■ Objective
Copy out the lines between the one containing "The height and width of the screenshot is (500, 1000)." and the one containing "pos(260,244)", both included, without any changes.

====== Supplied material

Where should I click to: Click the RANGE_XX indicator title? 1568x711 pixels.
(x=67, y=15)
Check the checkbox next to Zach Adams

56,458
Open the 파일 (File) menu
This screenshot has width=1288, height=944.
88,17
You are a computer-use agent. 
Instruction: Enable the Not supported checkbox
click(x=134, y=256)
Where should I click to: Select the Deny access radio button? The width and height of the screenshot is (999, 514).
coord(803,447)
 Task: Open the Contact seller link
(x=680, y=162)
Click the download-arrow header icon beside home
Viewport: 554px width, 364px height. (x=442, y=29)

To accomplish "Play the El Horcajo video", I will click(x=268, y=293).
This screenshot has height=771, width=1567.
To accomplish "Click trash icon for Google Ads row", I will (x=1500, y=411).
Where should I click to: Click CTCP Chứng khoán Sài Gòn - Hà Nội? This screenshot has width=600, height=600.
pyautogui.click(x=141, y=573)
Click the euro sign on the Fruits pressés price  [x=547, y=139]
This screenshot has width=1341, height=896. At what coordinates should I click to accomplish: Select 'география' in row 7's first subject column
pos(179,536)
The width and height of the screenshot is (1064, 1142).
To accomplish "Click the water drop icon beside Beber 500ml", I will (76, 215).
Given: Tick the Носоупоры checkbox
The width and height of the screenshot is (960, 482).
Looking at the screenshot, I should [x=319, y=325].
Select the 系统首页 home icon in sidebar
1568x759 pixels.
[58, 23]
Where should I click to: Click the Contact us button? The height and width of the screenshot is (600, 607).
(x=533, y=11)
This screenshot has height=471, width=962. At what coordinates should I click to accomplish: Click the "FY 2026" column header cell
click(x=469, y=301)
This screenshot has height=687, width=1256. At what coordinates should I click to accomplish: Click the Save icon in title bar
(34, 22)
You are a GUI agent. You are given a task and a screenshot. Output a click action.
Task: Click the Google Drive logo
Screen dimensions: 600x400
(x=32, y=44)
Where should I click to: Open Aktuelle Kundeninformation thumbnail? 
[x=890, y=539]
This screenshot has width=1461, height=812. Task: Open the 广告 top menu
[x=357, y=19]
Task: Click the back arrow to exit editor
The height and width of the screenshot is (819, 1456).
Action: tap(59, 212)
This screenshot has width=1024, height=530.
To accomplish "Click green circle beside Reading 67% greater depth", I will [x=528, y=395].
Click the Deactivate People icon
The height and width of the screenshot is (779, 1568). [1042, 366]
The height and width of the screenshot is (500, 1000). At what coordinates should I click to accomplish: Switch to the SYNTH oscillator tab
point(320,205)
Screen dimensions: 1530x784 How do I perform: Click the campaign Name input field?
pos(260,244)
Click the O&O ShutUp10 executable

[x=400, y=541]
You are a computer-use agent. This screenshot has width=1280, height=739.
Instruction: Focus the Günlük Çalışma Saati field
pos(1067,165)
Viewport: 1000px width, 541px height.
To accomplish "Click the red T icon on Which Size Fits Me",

============

■ Written response
The height and width of the screenshot is (500, 1000). At what coordinates should I click to accomplish: Switch to the SYNTH oscillator tab
point(320,205)
Screen dimensions: 1530x784 How do I perform: Click the campaign Name input field?
pos(260,244)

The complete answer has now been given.